Prihatin atas penyalahgunaan media sosial, Menteri Komunikasi dan Informatika Republik Indonesia Rudiantara mengajak masyarakat puasa bermedia sosial.
“Aktivitas ini dapat mengurangi ketergantungan dan ekspos terhadap konten negatif serta memelihara relasi yang baik dengan orang-orang sekitar,” ujar Rudiantara pada seminar “Gereja Katolik Menolak Hoax, Fake News, dan Hate Speech” yang diselenggarakan dalam rangka Pekan Komunikasi Sosial Nasional (PKSN) KWI 2018 di Aula Magna Keuskupan Palangka Raya, Sabtu (12/05/2018).
Puasa bermedia sosial, jelas Rudiantara, dilatarbelakangi oleh pemikiran bahwa kesehatan manusia yang tidak saja mencakup fisik tetapi juga mental dan emosional. Sama seperti kesehatan fisik, kesehatan mental dan emosional dalam bermedia sosial pun dapat dipelihara dengan melakukan puasa atau mengatur pola penggunaannya.
“Kita tahu bahwa wellness juga mencakup aspek mental dan emosional, selain fisik. Jadi mengapa kita tidak memasukkan diet dan detoksifikasi medsos ke dalamnya? Medsos jelas seringkali melelahkan mental dan emosional kita, kalau malah tidak bisa dikatakan merusak. Jadi mengapa tidak memasukkannya dalam agenda social wellness kita?”ungkap Rudiantara.

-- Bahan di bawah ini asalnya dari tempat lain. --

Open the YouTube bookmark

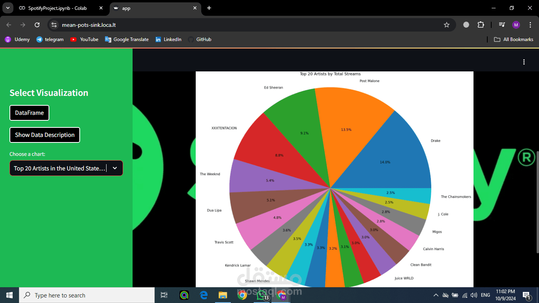[84, 39]
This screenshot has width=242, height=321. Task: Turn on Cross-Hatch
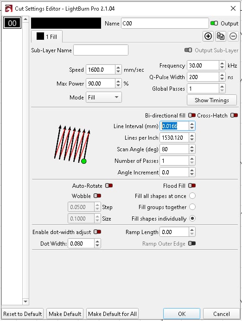234,115
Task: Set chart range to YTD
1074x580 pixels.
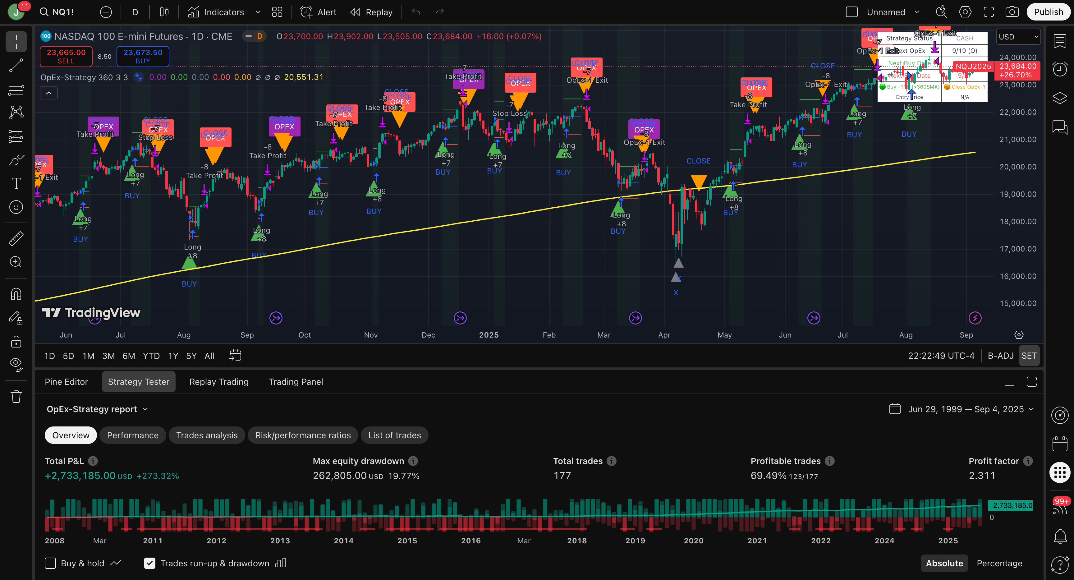Action: click(x=151, y=356)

Lebih lanjut Rudiantara menjelaskan perilaku masyarakat Indonesia yang mencemaskan. Berbagai sumber data mengungkap bahwa Indonesia merupakan salah satu negara pengguna media sosial terbanyak di dunia. Namun itu digunakan tidak lagi hanya untuk mencari teman atau sebagai tempat berbisnis tetapi juga mencari masalah. Keprihatinan muncul karena penggunaan yang salah justru tak terhitung banyaknya, dengan berbagai motif, sehingga muncul konten-konten yang tidak sehat serta merusak jiwa.
“Terhadap penggunaan yang tidak sehat inilah saya anjurkan untuk dilakukan puasa atau detoksifikasi, Dengan metode-metode ini kita bisa mengatur apa, kapan, dan bagaimana kita akan mengonsumsi informasi di medsos,” kata Rudiantara.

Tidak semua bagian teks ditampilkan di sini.